Provided passage Block Start
What It Comes To (Unbelievable)

#trumpswindle | #WhatItComesTo

Rudy Giuliani, an attorney for President Donald Trump, waves to people during White House Sports and Fitness Day on the South Lawn of the White House, in Washington, D.C., 29 May 2018. (Andrew Harnik/AP Photo)

“We recognize that disbarment has not been imposed in other frivolous litigation cases, but none of those cases involve the aggravating factors presented here .... No prior disciplinary cases involving frivolous litigation are remotely comparable to this case. We conclude that disbarment is the only sanction that will protect the public, the courts, and the integrity of the legal profession, and deter other lawyers from launching similarly baseless claims in the pursuit of such wide-ranging yet completely unjustified relief.”
Provided passage Block End
Record set Block Start
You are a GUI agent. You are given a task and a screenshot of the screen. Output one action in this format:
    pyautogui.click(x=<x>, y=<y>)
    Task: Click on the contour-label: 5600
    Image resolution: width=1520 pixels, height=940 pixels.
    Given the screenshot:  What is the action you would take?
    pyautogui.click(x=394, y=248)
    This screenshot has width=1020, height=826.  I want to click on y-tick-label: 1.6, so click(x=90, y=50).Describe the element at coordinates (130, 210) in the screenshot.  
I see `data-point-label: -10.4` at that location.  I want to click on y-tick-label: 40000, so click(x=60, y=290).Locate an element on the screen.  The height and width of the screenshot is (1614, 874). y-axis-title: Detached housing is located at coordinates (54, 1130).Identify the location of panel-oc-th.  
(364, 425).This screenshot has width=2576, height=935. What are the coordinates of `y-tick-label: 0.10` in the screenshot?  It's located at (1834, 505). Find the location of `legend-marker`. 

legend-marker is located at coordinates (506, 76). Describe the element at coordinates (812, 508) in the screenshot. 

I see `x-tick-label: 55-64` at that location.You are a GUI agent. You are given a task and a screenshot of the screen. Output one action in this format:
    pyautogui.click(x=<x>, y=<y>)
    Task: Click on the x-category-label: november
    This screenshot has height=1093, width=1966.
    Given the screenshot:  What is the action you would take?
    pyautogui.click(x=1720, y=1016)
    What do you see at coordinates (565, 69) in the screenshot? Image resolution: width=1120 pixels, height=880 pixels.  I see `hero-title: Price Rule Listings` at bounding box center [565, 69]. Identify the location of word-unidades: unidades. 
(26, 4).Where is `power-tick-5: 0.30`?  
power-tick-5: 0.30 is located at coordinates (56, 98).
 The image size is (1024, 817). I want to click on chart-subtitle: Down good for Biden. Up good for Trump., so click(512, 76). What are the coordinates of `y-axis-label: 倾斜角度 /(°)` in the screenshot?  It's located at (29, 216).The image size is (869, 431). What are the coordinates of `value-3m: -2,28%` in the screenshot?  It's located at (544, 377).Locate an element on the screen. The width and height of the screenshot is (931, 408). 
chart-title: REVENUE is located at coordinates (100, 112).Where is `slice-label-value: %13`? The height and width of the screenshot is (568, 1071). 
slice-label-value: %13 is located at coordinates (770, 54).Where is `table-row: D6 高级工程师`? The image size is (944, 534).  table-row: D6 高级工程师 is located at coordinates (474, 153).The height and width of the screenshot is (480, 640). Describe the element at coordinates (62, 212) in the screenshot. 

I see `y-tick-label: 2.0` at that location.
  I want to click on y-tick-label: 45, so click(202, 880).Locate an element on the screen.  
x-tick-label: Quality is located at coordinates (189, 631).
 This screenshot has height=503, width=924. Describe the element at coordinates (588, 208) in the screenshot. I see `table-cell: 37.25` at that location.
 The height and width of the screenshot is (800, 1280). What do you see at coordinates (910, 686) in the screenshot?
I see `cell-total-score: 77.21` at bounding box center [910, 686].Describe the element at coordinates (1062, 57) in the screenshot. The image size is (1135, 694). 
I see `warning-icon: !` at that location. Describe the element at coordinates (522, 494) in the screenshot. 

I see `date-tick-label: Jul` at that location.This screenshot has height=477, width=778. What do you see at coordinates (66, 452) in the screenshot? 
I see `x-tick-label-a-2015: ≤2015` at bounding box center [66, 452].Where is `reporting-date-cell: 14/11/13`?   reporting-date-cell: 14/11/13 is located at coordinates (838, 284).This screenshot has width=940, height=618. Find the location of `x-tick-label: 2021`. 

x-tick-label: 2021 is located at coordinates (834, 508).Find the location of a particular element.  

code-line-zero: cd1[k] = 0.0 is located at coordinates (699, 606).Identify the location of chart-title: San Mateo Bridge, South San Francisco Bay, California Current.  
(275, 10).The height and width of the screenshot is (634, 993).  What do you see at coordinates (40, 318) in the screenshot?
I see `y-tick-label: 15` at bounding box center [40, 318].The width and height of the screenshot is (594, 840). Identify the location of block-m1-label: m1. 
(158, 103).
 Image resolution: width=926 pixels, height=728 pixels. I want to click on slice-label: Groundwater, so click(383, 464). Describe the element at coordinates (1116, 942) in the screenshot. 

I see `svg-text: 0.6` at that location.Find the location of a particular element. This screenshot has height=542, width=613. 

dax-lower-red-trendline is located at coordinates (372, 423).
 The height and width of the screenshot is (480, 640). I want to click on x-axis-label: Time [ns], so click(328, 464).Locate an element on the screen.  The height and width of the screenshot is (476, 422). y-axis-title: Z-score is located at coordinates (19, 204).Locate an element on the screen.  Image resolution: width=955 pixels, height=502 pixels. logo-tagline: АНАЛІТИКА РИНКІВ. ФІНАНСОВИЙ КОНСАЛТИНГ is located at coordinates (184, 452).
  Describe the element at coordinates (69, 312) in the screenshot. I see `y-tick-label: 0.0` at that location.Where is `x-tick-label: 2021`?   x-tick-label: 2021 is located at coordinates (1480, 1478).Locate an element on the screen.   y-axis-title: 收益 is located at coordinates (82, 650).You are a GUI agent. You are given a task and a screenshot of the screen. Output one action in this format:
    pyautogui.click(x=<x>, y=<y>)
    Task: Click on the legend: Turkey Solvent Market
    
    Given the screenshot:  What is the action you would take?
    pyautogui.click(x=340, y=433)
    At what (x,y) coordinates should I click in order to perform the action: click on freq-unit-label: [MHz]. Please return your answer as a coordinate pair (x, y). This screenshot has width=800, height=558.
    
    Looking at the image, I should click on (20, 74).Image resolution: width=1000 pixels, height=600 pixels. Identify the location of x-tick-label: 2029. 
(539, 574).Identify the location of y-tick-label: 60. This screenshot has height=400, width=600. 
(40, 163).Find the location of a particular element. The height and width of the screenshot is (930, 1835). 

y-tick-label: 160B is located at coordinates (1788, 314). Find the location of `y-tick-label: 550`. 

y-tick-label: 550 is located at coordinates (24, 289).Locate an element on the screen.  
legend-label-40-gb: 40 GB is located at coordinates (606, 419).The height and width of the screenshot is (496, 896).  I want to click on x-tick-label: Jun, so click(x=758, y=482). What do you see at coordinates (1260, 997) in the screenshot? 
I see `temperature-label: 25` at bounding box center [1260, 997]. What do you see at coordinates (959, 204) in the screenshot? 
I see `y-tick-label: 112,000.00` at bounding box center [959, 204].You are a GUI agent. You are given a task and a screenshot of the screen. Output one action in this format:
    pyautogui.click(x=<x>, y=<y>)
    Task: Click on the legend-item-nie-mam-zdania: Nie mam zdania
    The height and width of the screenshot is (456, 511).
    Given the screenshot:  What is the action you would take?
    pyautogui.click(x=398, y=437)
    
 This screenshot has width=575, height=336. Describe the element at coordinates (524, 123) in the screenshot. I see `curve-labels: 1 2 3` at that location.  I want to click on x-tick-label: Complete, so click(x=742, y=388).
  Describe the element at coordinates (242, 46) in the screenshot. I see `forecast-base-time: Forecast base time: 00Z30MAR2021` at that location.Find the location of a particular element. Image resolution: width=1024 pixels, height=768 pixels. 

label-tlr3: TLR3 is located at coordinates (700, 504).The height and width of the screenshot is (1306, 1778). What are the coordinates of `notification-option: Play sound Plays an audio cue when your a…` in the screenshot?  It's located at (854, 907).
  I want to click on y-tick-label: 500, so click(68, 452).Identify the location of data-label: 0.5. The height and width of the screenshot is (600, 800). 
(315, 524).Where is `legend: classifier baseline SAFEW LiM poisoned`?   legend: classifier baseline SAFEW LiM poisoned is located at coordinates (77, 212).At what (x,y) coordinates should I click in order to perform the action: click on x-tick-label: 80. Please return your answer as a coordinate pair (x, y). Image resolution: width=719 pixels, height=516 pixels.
Record set Block End
* Work instruction *
Extend the post headed "What It Comes To (Unbelievable)," beginning right after the quoted passage on disbarment that closes it.

* Expected answer *
D.C. Court of Appeals Board on Professional Responsibility

What is unbelievable about what it comes to is the fact, in and of itself, of what it comes to. A former U.S. Attorney and beloved celebrity known as “America’s Mayor” is to be disbarred in the District of Columbia for improper behavior in the course of trying to overturn an election. The unanimous Board, under Chair Bernadette C. Sargeant, observed that Giuliani “alleged that the elections boards in seven Pennsylvania counties were engaged in a deliberate scheme to change the outcome of the 2020 Presidential election in Pennsylvania by counting mail-in ballots that should not have been counted”, and “urged a federal judge to disenfranchise hundreds of thousands of Pennsylvania voters even though he had no objectively reliable evidence that any such scheme existed, or even that any illegal mail-in ballots had been counted”. Under any circumstances, it ought to be difficult to challenge an election result; the standard should be high. But Rudy Giuliani, who has already faced disciplinary action in other jurisdictions, is among more than a dozen lawyers suffering particular consequences of their extraordinarily stupid schemes to overturn an election.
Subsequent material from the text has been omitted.